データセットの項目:
________________________

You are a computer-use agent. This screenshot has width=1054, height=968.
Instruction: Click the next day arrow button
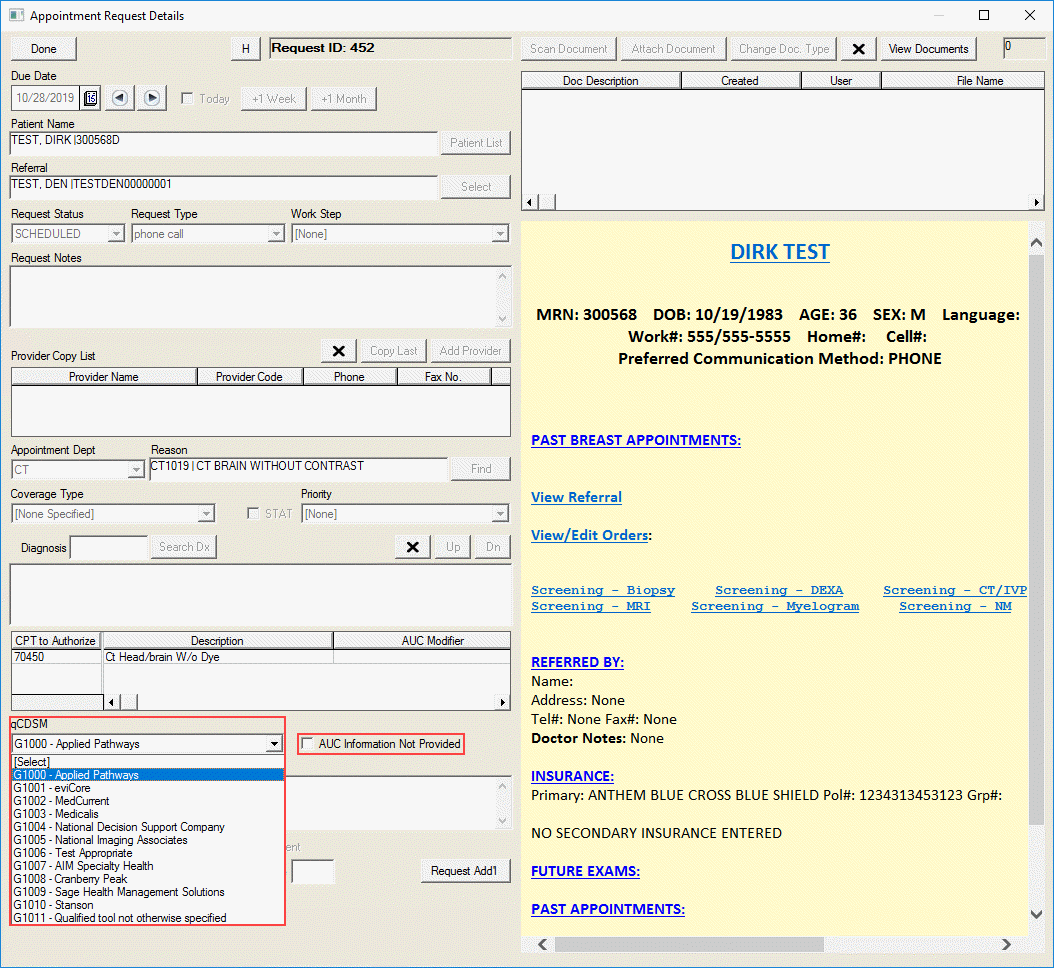(151, 98)
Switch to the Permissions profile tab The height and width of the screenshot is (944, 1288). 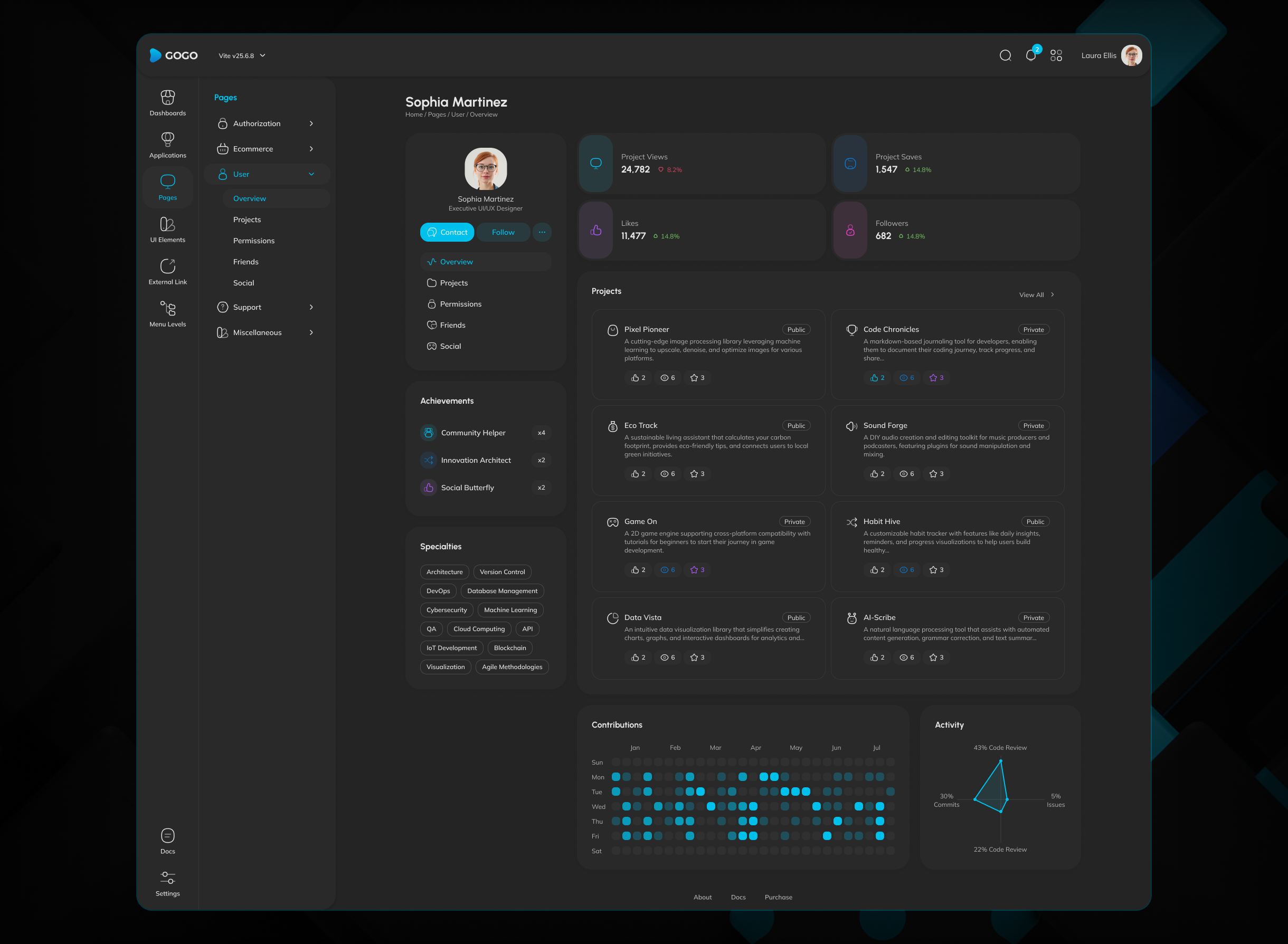point(461,303)
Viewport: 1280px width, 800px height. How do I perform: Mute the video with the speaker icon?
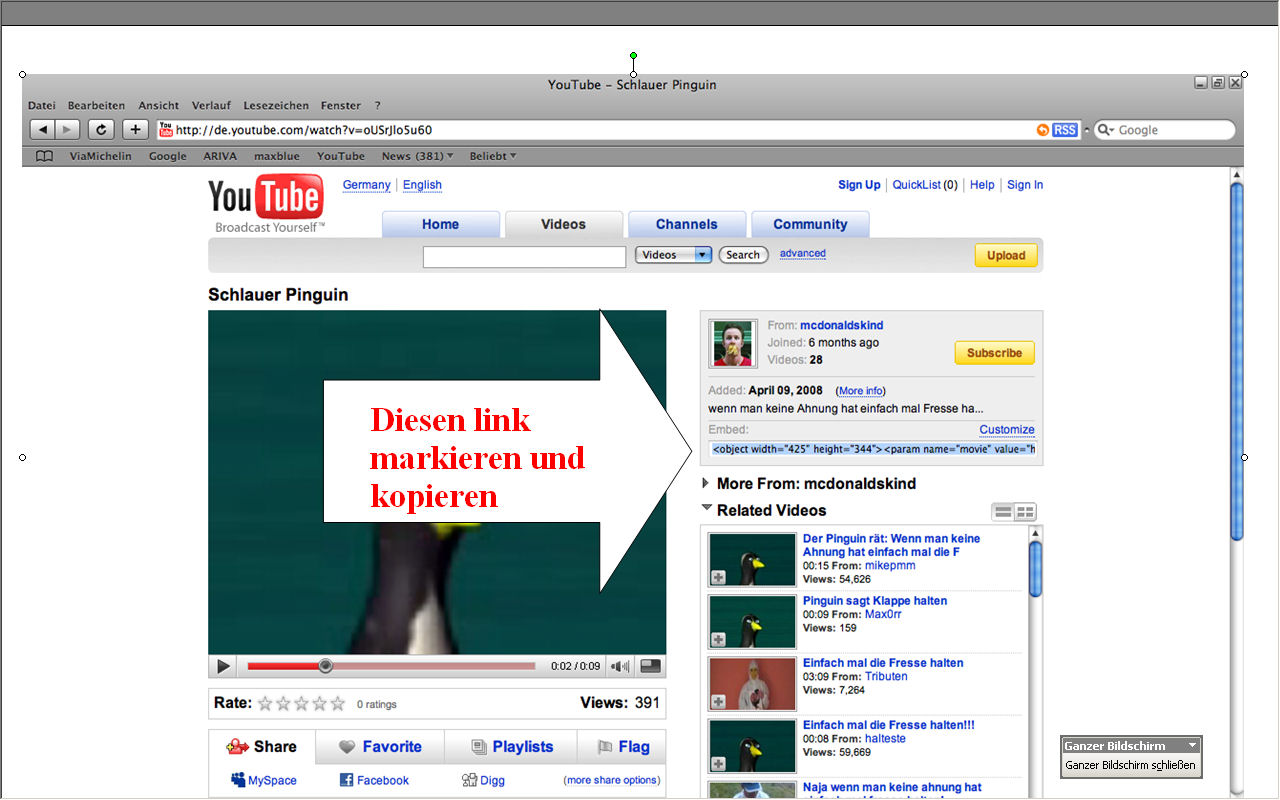click(x=621, y=666)
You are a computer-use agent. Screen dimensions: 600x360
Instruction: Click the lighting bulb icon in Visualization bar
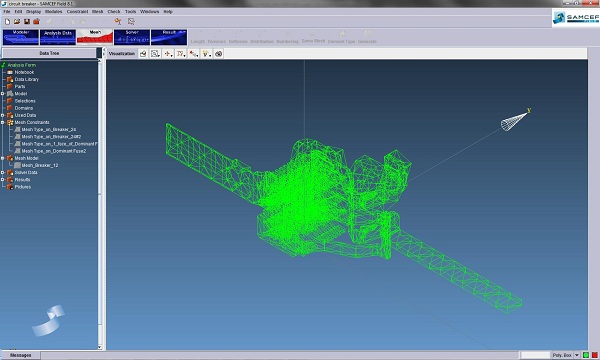click(x=206, y=54)
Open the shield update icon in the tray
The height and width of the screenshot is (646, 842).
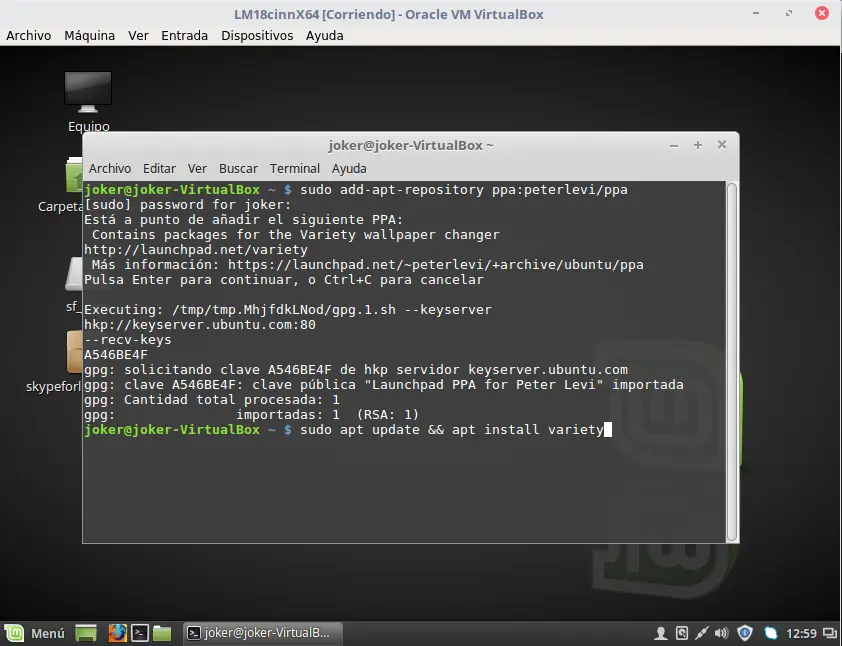pyautogui.click(x=745, y=633)
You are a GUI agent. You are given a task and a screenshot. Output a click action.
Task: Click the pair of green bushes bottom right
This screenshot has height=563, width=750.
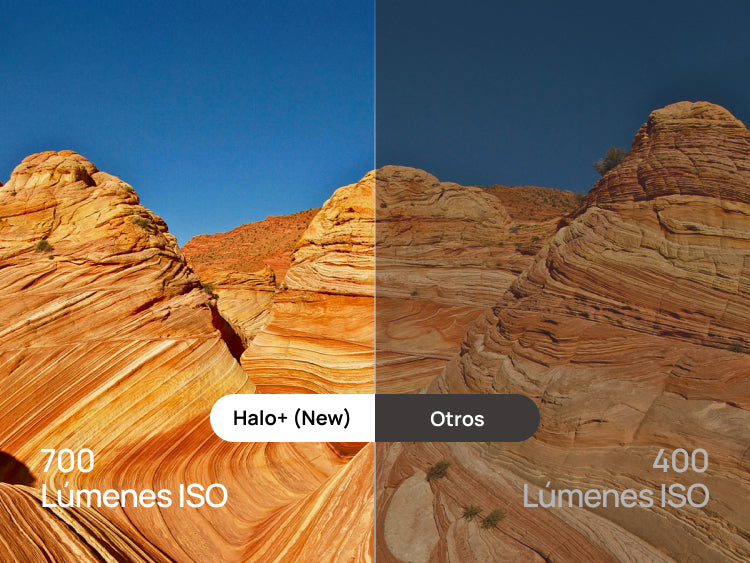pyautogui.click(x=484, y=517)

________________________

→ やること
「You are a computer-use agent. Screen」を含む行を含めて、そこから項目の最後の行までを一字も変えずに書き写してください。画像は答えに入れないでください。

→ 結果
You are a computer-use agent. Screen dimensions: 600x360
Instruction: Click the lighting bulb icon in Visualization bar
click(x=206, y=54)
Open the shield update icon in the tray
The height and width of the screenshot is (646, 842).
pyautogui.click(x=745, y=633)
You are a GUI agent. You are given a task and a screenshot. Output a click action.
Task: Click the pair of green bushes bottom right
This screenshot has height=563, width=750.
pyautogui.click(x=484, y=517)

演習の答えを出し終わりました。